[[ Material supplied open ]]

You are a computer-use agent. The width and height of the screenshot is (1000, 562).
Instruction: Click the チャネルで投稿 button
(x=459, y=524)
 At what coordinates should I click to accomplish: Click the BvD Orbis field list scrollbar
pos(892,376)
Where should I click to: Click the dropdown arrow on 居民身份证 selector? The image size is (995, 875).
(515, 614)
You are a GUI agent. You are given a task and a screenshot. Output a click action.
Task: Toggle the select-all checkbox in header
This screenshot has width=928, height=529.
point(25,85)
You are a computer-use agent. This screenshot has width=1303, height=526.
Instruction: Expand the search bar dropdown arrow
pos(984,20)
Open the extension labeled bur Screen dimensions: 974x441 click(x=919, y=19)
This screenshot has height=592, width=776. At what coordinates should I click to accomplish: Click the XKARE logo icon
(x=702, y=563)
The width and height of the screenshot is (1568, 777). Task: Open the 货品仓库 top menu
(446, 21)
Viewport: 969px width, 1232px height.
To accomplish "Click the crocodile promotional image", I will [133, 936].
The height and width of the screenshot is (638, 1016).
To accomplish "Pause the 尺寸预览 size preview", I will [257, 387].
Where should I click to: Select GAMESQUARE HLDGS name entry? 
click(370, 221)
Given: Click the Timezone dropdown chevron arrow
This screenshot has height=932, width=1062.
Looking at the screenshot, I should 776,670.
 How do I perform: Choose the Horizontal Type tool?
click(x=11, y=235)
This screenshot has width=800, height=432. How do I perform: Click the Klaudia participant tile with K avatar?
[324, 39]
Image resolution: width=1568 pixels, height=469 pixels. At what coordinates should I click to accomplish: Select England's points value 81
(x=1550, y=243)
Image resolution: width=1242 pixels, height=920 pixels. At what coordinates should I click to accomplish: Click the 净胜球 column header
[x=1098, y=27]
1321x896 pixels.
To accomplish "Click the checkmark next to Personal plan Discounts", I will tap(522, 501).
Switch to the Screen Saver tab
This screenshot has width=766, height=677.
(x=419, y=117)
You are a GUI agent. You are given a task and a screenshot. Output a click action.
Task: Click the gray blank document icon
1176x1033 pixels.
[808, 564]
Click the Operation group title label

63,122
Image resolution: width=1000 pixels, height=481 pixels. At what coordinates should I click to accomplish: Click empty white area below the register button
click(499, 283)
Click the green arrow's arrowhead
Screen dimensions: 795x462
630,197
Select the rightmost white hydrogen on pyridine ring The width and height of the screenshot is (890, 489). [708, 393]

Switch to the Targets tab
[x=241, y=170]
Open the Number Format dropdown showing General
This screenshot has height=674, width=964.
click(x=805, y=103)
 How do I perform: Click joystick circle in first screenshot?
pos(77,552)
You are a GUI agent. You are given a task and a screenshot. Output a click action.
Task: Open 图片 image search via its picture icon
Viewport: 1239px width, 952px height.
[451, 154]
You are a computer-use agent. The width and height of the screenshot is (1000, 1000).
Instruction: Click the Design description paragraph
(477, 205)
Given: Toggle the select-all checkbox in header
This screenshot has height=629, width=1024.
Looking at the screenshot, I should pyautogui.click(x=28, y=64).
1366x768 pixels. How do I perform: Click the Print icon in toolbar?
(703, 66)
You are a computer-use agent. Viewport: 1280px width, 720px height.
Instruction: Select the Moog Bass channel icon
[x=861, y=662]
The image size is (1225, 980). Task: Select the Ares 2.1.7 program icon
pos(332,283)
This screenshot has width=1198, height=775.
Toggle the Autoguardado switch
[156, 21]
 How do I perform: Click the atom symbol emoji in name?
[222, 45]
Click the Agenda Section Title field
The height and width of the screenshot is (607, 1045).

[[ Material supplied closed ]]

→ **Exercise brief**: The records need to be copied exactly, with no line left out.

→ **Answer to this task**:
You are a computer-use agent. The width and height of the screenshot is (1000, 562).
Instruction: Click the チャネルで投稿 button
(x=459, y=524)
 At what coordinates should I click to accomplish: Click the BvD Orbis field list scrollbar
pos(892,376)
Where should I click to: Click the dropdown arrow on 居民身份证 selector? The image size is (995, 875).
(515, 614)
You are a GUI agent. You are given a task and a screenshot. Output a click action.
Task: Toggle the select-all checkbox in header
This screenshot has width=928, height=529.
point(25,85)
You are a computer-use agent. This screenshot has width=1303, height=526.
Instruction: Expand the search bar dropdown arrow
pos(984,20)
Open the extension labeled bur Screen dimensions: 974x441 click(x=919, y=19)
This screenshot has height=592, width=776. At what coordinates should I click to accomplish: Click the XKARE logo icon
(x=702, y=563)
The width and height of the screenshot is (1568, 777). Task: Open the 货品仓库 top menu
(446, 21)
Viewport: 969px width, 1232px height.
To accomplish "Click the crocodile promotional image", I will [133, 936].
The height and width of the screenshot is (638, 1016).
To accomplish "Pause the 尺寸预览 size preview", I will [257, 387].
Where should I click to: Select GAMESQUARE HLDGS name entry? 
click(370, 221)
Given: Click the Timezone dropdown chevron arrow
This screenshot has height=932, width=1062.
Looking at the screenshot, I should 776,670.
 How do I perform: Choose the Horizontal Type tool?
click(x=11, y=235)
This screenshot has width=800, height=432. How do I perform: Click the Klaudia participant tile with K avatar?
[324, 39]
Image resolution: width=1568 pixels, height=469 pixels. At what coordinates should I click to accomplish: Select England's points value 81
(x=1550, y=243)
Image resolution: width=1242 pixels, height=920 pixels. At what coordinates should I click to accomplish: Click the 净胜球 column header
[x=1098, y=27]
1321x896 pixels.
To accomplish "Click the checkmark next to Personal plan Discounts", I will tap(522, 501).
Switch to the Screen Saver tab
This screenshot has width=766, height=677.
(x=419, y=117)
You are a GUI agent. You are given a task and a screenshot. Output a click action.
Task: Click the gray blank document icon
1176x1033 pixels.
[808, 564]
Click the Operation group title label

63,122
Image resolution: width=1000 pixels, height=481 pixels. At what coordinates should I click to accomplish: Click empty white area below the register button
click(499, 283)
Click the green arrow's arrowhead
Screen dimensions: 795x462
630,197
Select the rightmost white hydrogen on pyridine ring The width and height of the screenshot is (890, 489). [708, 393]

Switch to the Targets tab
[x=241, y=170]
Open the Number Format dropdown showing General
This screenshot has height=674, width=964.
click(x=805, y=103)
 How do I perform: Click joystick circle in first screenshot?
pos(77,552)
You are a GUI agent. You are given a task and a screenshot. Output a click action.
Task: Open 图片 image search via its picture icon
Viewport: 1239px width, 952px height.
[451, 154]
You are a computer-use agent. The width and height of the screenshot is (1000, 1000).
Instruction: Click the Design description paragraph
(477, 205)
Given: Toggle the select-all checkbox in header
This screenshot has height=629, width=1024.
Looking at the screenshot, I should pyautogui.click(x=28, y=64).
1366x768 pixels. How do I perform: Click the Print icon in toolbar?
(703, 66)
You are a computer-use agent. Viewport: 1280px width, 720px height.
Instruction: Select the Moog Bass channel icon
[x=861, y=662]
The image size is (1225, 980). Task: Select the Ares 2.1.7 program icon
pos(332,283)
This screenshot has width=1198, height=775.
Toggle the Autoguardado switch
[156, 21]
 How do I perform: Click the atom symbol emoji in name?
[222, 45]
Click the Agenda Section Title field
The height and width of the screenshot is (607, 1045).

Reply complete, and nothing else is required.